Monday, September 19, 2011

Book Giveaway - Seeing Ezra: A Mother's Story of Autism, Unconditional Love, and the Meaning of Normal

I run a weekly book giveaway drawing on my other blog. This week's book is Seeing Ezra by Kerry Cohen.  Hop over and enter. It's very easy. Just leave a comment. (On the other blog, please, not here.) It's a great book and I'd love for one of you to win it. Just go here to enter.

Tomorrow, I'll post about our adventures in IEP land, including a spider hunt.

Seeing Ezra: A Mother's Story of Autism, Unconditional Love, and the Meaning of Normal

Thursday, September 8, 2011

Seeing Ezra by Kerry Cohen - Book Review

I usually do my book reviews on my personal blog, but I was actually asked to review this book on this blog. If I didn't think it was worth sharing with you, I wouldn't, but I do, so I am.

Amazon summary
Seeing Ezra is the soulful, beautifully written memoir of a mother’s fierce love for her autistic son, and a poignant examination of what it means to be “normal.” When Kerry Cohen’s son Ezra turns one, a babysitter suggests he may be “different,” setting her family on a path in which autism dominates their world.
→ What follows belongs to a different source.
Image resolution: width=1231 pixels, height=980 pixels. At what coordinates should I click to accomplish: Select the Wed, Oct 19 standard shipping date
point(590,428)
As he becomes a toddler and they navigate the often rigid and prescriptive world of therapy, Cohen is unsettled by the evaluations they undergo: At home, Ezra is playfully expressive, sharing profound, touching moments of connection and intimacy with his mother and other family members, but in therapy he is pathologized, prodded to behave in ways that undermine his unique expression of autism.


It soon becomes clear that more is at stake than just Ezra’s well-being; Cohen and her marriage are suffering as well. Ezra’s differentness, and the strain of pursuing varied therapies, takes a toll on the family—Cohen’s husband grows depressed and she pursues an affair—all as she tries to help others recognize and embrace Ezra’s uniqueness rather than force him to behave outside his comfort level. It isn’t until they abandon the expected, prescriptive notions about love, marriage, and individuality that they are able to come back together as two parents who fiercely love their little boy.
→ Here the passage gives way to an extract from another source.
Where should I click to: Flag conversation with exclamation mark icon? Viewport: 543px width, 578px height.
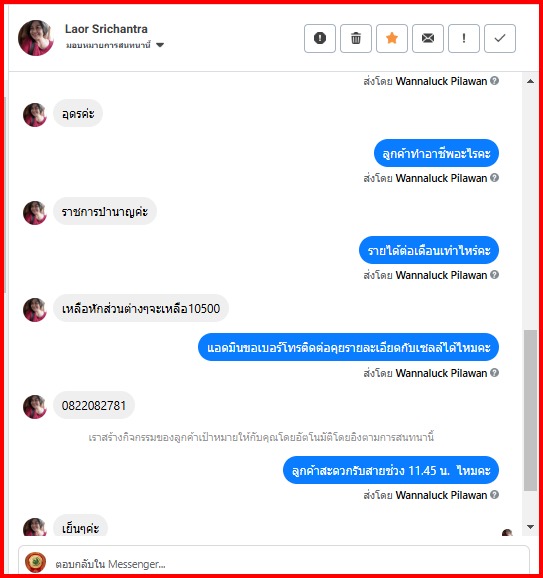(x=464, y=38)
Powerful and eye-opening, Seeing Ezra is an inspirational chronicle of a mother’s struggle to protect her son from a system that seeks to compartmentalize and “fix” him, and of her journey toward accepting and valuing him for who he is—just as he is.
Seeing Ezra: A Mother's Story of Autism, Unconditional Love, and the Meaning of Normal
My review
I'm learning that the more personal a book is to me, the harder it is to review it. Seems like it should make it easier, but it doesn't. I don't totally agree with Ms. Cohen on some things, but that doesn't make the book any less impactful. I finished this book four days ago, but I couldn't find the words to write a review.

At first, I found it hard to relate to her because when she first started seeking help for her son, she didn't want anyone to think badly of him, so she didn't tell the doctors and therapists everything they needed to know to properly evaluate him. I'm a straight-up kind of gal, and I figure that even if the "experts" don't have all the answers, they can't help us if they don't know what's going on. Eventually, though, she moved past that. She came to a point at which she could tell the doctors everything, but she didn't hesitate to get up and walk out if their needs weren't being met. That's my kind of mom.
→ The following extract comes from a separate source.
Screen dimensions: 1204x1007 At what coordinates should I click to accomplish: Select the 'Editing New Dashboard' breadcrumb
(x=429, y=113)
The question Ms. Cohen keeps repeating in her book is one that I think every parent of a special-needs child faces. It doesn't matter what your opinion is on alternative therapies, or curing autism. The most important thing is: Where is the line between helping him with the areas where the world feels hard for him and negating who he is?

There is some foul language in this book, but don't let that stop you. It always helps me to read about how other moms are dealing with challenges. Not only do I usually learn something, it helps me to not feel so alone. (No matter how much support we have, I think sometimes we all feel like no one else knows what it's like.)

About this book
Title: Seeing Ezra: A Mother's Story of Autism, Unconditional Love, and the Meaning of Normal
Author: Kerry Cohen
Publisher: Seal Press
Release date: August 30, 2011
Pages: 288
Where I got this book: I received this book for free from the publisher in exchange for an honest review.